**STORED DATA**
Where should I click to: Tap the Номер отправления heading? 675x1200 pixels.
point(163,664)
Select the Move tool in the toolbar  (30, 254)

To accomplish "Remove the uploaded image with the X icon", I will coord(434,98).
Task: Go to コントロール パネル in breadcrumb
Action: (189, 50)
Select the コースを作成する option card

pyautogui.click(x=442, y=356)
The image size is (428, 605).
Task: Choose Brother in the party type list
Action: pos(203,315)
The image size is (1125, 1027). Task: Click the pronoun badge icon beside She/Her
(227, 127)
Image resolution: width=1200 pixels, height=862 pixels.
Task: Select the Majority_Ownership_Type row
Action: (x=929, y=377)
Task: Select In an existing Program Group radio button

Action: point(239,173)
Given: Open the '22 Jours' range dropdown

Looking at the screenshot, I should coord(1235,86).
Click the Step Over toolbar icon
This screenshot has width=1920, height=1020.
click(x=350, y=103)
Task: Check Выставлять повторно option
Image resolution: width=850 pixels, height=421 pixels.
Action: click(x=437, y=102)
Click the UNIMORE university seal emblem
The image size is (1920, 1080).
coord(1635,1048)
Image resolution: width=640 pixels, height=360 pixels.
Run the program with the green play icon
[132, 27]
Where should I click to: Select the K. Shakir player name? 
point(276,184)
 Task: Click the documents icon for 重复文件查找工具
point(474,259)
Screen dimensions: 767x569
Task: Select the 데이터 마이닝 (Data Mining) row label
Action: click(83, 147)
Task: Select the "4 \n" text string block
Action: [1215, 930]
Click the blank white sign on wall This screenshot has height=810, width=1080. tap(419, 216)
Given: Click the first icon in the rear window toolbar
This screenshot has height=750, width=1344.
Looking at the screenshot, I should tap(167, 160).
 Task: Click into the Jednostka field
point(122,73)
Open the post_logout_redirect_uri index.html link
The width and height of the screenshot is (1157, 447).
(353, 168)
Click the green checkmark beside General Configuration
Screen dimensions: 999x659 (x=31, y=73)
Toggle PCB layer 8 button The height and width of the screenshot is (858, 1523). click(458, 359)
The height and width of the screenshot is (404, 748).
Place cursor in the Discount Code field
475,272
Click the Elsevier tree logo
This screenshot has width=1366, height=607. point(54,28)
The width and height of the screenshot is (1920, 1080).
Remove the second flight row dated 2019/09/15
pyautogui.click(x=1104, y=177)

**WHAT YOU NEED TO DO**
Switch "Discount Code" to "Promo Code" and write out all of the lines above again, leaving everything else as it is.

**TASK OUTPUT**
Where should I click to: Tap the Номер отправления heading? 675x1200 pixels.
point(163,664)
Select the Move tool in the toolbar  (30, 254)

To accomplish "Remove the uploaded image with the X icon", I will coord(434,98).
Task: Go to コントロール パネル in breadcrumb
Action: (189, 50)
Select the コースを作成する option card

pyautogui.click(x=442, y=356)
The image size is (428, 605).
Task: Choose Brother in the party type list
Action: pos(203,315)
The image size is (1125, 1027). Task: Click the pronoun badge icon beside She/Her
(227, 127)
Image resolution: width=1200 pixels, height=862 pixels.
Task: Select the Majority_Ownership_Type row
Action: (x=929, y=377)
Task: Select In an existing Program Group radio button

Action: point(239,173)
Given: Open the '22 Jours' range dropdown

Looking at the screenshot, I should coord(1235,86).
Click the Step Over toolbar icon
This screenshot has width=1920, height=1020.
click(x=350, y=103)
Task: Check Выставлять повторно option
Image resolution: width=850 pixels, height=421 pixels.
Action: click(x=437, y=102)
Click the UNIMORE university seal emblem
The image size is (1920, 1080).
coord(1635,1048)
Image resolution: width=640 pixels, height=360 pixels.
Run the program with the green play icon
[132, 27]
Where should I click to: Select the K. Shakir player name? 
point(276,184)
 Task: Click the documents icon for 重复文件查找工具
point(474,259)
Screen dimensions: 767x569
Task: Select the 데이터 마이닝 (Data Mining) row label
Action: click(83, 147)
Task: Select the "4 \n" text string block
Action: [1215, 930]
Click the blank white sign on wall This screenshot has height=810, width=1080. tap(419, 216)
Given: Click the first icon in the rear window toolbar
This screenshot has height=750, width=1344.
Looking at the screenshot, I should tap(167, 160).
 Task: Click into the Jednostka field
point(122,73)
Open the post_logout_redirect_uri index.html link
The width and height of the screenshot is (1157, 447).
(353, 168)
Click the green checkmark beside General Configuration
Screen dimensions: 999x659 (x=31, y=73)
Toggle PCB layer 8 button The height and width of the screenshot is (858, 1523). click(458, 359)
The height and width of the screenshot is (404, 748).
Place cursor in the Promo Code field
475,272
Click the Elsevier tree logo
This screenshot has width=1366, height=607. point(54,28)
The width and height of the screenshot is (1920, 1080).
Remove the second flight row dated 2019/09/15
pyautogui.click(x=1104, y=177)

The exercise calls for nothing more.